DFALLM: Achieving Generalizable Multitask Deepfake Detection by Optimizing Audio LLM Components

Audio deepfake detection has recently garnered public concern due to its implications for security and reliability. Traditional deep learning methods have been widely applied to this task but often lack generalisability when confronted with newly emerging spoofing techniques and more tasks such as spoof attribution recognition rather than simple binary classification. In principle, Large Language Models (LLMs) are considered to possess the needed generalisation capabilities. However, previous research on Audio LLMs (ALLMs) indicates a generalization bottleneck in audio deepfake detection performance, even when sufficient data is available.

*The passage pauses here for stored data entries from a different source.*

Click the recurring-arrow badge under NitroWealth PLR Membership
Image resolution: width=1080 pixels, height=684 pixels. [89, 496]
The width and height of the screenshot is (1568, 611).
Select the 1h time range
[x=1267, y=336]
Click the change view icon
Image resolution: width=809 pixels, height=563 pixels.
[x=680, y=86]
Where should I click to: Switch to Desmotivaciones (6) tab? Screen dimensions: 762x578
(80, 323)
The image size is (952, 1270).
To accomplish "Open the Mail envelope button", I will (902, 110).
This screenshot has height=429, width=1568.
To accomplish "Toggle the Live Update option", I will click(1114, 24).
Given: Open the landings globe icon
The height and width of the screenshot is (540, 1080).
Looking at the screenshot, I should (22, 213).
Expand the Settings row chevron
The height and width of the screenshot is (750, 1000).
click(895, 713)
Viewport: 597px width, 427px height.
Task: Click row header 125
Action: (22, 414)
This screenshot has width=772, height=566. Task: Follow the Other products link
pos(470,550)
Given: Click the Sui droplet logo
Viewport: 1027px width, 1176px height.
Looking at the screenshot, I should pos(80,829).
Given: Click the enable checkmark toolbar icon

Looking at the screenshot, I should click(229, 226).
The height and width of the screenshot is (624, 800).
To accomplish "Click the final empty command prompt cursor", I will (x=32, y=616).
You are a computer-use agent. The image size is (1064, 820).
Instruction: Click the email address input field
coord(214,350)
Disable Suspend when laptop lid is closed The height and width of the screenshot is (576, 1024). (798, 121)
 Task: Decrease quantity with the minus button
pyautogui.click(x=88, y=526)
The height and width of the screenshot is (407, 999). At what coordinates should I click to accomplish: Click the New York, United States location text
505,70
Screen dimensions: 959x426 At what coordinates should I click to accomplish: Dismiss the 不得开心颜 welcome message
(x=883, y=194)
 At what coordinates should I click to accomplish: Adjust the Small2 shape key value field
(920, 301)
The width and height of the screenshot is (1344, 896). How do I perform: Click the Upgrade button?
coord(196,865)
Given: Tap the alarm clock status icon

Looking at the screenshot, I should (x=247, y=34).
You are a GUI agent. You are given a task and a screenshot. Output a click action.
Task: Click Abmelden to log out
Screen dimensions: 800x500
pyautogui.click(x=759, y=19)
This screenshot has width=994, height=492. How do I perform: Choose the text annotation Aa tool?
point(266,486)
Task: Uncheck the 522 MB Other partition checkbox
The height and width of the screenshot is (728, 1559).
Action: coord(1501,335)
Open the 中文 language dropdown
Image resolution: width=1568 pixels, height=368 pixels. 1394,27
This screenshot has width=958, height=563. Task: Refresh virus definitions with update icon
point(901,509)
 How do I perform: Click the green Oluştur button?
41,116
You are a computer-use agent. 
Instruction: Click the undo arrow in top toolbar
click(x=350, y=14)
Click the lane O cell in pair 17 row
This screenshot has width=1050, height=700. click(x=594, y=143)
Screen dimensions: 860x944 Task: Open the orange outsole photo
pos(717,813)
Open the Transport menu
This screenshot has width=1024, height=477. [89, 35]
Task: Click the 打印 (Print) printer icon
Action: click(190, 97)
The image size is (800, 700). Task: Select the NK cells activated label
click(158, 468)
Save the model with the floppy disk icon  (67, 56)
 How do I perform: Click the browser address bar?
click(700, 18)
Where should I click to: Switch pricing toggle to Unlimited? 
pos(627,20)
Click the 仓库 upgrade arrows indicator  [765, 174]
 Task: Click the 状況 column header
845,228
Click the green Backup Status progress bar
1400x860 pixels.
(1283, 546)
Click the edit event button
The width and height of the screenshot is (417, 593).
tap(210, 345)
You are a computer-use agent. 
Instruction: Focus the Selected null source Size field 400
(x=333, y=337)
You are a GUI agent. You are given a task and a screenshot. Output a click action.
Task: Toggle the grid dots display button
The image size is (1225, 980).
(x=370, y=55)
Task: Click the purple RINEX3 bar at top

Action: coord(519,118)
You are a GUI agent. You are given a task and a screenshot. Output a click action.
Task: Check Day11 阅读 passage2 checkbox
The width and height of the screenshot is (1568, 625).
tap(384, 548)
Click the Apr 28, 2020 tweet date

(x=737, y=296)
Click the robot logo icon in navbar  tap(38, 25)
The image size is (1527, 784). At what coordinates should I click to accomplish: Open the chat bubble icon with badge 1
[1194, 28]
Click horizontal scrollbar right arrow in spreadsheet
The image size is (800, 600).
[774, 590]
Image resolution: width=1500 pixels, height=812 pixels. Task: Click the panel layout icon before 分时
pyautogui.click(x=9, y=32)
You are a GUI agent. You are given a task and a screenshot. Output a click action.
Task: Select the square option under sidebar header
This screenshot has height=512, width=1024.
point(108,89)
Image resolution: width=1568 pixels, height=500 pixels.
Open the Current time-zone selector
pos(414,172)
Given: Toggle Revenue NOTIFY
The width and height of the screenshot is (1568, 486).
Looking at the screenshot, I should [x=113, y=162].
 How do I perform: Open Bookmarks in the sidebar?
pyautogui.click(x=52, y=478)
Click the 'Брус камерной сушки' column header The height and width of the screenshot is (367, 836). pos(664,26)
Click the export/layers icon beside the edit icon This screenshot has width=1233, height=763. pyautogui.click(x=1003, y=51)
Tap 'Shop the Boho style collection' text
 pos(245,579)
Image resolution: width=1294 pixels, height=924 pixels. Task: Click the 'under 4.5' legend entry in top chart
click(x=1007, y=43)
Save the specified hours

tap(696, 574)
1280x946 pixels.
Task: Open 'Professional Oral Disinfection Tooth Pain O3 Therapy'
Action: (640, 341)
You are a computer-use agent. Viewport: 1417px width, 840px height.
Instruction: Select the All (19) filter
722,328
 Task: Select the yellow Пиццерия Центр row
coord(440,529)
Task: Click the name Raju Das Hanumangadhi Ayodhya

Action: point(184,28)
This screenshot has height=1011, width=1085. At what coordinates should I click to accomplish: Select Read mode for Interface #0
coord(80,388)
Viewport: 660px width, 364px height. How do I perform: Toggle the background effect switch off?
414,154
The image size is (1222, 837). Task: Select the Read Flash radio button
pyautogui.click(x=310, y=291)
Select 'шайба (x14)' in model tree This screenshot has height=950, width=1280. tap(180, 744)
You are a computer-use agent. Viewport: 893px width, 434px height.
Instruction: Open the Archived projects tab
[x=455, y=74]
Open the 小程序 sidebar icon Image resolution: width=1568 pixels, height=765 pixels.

Consequently, this study investigates the model architecture and examines the effects of the primary components of ALLMs, namely the audio encoder and the text-based LLM. Our experiments demonstrate that the careful selection and combination of audio encoders and text-based LLMs are crucial for unlocking the deepfake detection potential of ALLMs. We further propose an ALLM structure capable of generalizing deepfake detection abilities to out-of-domain spoofing tests and other deepfake tasks, such as spoof positioning and spoof attribution recognition. Our proposed model architecture achieves state-of-the-art (SOTA) performance across multiple datasets, including ASVSpoof2019, InTheWild, and Demopage, with accuracy reaching up to 95.76% on average, and exhibits competitive capabilities in other deepfake detection tasks such as attribution, and localisation compared to SOTA audio understanding models. Data and codes are provided in supplementary materials.